As an eclipsing binary, it is actually two stars in close orbit around one another. Because the orbital plane coincidentally matches the Earth's line of sight, the dimmer star (Algol B) passes in front of the brighter star (Algol A) once per orbit, and the amount of light reaching Earth is temporarily decreased. To be more precise, however, Algol happens to be a triple star system: the eclipsing binary pair is separated by only 0.062 AU, while the third star (Algol C) is at an average distance of 2.69 AU from the pair and the mutual orbital period is 681 days (1.86 years). The total mass of the system is about 5.8 solar masses, and the mass ratios of A, B, C are about 4.5 : 1 : 2.

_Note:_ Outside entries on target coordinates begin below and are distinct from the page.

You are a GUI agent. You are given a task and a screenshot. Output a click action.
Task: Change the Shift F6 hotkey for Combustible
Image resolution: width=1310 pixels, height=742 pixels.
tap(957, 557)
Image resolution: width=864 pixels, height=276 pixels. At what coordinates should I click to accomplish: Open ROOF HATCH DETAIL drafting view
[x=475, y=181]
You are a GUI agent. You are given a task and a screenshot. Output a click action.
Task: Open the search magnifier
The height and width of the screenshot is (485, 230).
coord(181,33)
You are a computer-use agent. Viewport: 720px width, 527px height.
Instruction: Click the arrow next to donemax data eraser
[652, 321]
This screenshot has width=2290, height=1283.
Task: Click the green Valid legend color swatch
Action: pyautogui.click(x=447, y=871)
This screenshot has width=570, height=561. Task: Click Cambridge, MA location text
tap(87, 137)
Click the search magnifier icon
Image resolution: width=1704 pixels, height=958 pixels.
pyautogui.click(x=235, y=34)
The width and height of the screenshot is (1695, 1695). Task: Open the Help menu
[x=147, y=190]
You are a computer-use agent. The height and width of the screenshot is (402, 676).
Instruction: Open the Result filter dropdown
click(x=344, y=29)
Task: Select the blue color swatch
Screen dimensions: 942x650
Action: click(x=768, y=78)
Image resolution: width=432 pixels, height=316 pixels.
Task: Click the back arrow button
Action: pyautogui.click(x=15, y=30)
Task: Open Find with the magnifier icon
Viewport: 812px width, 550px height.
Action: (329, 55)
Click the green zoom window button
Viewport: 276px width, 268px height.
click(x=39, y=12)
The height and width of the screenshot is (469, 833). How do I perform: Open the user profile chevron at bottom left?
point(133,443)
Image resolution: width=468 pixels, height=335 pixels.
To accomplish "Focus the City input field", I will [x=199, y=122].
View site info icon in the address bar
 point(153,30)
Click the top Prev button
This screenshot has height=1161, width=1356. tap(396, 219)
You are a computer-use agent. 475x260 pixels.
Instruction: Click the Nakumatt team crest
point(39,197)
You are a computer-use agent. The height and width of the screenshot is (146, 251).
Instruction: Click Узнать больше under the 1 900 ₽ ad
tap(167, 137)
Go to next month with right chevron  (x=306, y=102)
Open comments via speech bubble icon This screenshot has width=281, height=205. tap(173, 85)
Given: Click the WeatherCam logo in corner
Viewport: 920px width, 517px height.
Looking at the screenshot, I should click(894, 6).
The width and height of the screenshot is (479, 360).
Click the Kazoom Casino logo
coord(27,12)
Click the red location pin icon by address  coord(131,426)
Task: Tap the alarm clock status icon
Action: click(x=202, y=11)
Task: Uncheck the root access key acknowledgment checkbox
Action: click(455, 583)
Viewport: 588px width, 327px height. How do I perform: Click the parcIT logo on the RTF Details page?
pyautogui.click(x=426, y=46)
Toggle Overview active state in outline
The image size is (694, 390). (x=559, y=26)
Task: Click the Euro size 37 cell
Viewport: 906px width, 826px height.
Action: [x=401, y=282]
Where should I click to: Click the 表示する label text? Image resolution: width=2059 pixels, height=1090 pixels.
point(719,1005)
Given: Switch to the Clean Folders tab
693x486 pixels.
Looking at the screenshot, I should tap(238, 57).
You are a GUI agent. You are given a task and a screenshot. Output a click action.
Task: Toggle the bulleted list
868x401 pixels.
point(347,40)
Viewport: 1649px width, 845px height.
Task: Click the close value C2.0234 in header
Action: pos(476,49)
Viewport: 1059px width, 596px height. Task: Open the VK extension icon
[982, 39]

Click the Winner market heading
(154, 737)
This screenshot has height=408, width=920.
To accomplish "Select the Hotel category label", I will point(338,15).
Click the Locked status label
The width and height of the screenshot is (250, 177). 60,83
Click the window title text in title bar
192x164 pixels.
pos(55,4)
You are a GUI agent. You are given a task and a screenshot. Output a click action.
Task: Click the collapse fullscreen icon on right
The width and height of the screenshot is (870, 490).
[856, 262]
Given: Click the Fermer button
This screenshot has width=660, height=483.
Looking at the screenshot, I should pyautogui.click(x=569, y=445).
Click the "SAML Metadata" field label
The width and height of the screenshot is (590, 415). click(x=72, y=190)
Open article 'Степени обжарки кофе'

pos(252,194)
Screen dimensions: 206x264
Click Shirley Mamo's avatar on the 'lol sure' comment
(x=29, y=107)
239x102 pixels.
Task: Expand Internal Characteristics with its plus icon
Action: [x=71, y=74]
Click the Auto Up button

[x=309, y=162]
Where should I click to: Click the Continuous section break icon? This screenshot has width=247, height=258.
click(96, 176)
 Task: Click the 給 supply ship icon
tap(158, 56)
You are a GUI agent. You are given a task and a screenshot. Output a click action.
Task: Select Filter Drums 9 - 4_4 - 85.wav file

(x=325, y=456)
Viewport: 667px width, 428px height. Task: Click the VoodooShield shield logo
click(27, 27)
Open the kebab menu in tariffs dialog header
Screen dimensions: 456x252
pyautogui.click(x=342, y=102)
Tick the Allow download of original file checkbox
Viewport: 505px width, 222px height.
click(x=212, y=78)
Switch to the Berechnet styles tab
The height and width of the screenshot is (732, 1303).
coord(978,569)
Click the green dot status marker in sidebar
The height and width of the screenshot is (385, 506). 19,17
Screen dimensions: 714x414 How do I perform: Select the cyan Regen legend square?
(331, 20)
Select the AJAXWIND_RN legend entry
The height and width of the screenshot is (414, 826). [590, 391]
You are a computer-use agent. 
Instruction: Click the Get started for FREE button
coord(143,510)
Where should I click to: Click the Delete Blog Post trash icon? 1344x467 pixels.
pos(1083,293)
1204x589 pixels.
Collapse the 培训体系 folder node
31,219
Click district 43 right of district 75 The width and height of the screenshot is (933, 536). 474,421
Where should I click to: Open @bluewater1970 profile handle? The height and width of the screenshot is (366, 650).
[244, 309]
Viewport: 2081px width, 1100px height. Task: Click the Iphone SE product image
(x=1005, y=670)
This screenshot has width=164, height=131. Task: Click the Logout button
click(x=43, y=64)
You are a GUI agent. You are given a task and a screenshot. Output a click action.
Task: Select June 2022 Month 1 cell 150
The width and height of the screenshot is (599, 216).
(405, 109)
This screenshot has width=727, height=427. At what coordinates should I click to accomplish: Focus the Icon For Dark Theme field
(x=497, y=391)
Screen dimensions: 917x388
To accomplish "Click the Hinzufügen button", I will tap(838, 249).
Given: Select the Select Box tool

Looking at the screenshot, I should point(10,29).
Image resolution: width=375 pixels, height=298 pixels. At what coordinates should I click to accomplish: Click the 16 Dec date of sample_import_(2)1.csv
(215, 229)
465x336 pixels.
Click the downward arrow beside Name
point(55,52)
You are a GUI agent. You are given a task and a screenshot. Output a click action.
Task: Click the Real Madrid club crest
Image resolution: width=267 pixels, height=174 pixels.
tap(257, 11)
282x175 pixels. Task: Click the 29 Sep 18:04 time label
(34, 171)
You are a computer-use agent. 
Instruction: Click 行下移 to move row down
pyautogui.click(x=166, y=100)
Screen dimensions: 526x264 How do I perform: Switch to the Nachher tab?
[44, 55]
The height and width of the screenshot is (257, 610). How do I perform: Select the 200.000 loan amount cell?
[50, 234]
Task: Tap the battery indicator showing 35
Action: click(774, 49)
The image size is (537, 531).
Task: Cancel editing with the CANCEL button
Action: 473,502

The variability of Algol was first recorded in 1670 by Geminiano Montanari, but it is probable that this property was noticed long before this time; the name Algol means "demon star," (from Arabic الغول al-ghūl, "the ghoul") which was probably given due to its peculiar behavior. In the constellation Perseus, it represents the eye of the Gorgon Medusa. Astrologically, Algol was considered the most unfortunate star in the sky.
Studies of Algol led to the Algol paradox in the theory of stellar evolution: although components of a binary star form at the same time, and massive stars evolve much faster than the less massive ones, it was observed that the more massive component Algol A is still in the main sequence, while the less massive Algol B is a subgiant star at a later evolutionary stage. The paradox can be solved by mass transfer: when the more massive star became a subgiant, it filled its Roche lobe, and most of the mass was transferred to the other star, which is still in the main sequence. In some binaries similar to Algol, a gas flow can actually be seen.
Algol is 92.8 light years from Earth, however about 7.3 million years ago it passed within 9.8 light years. Because the total mass of the system is 5.8 solar masses, and despite the fairly large distance at closest approach, this may have been enough to slightly perturb the solar system's Oort cloud and increase the number of comets entering the inner solar system. However, the actual increase in net cratering rate is believed to have been quite small.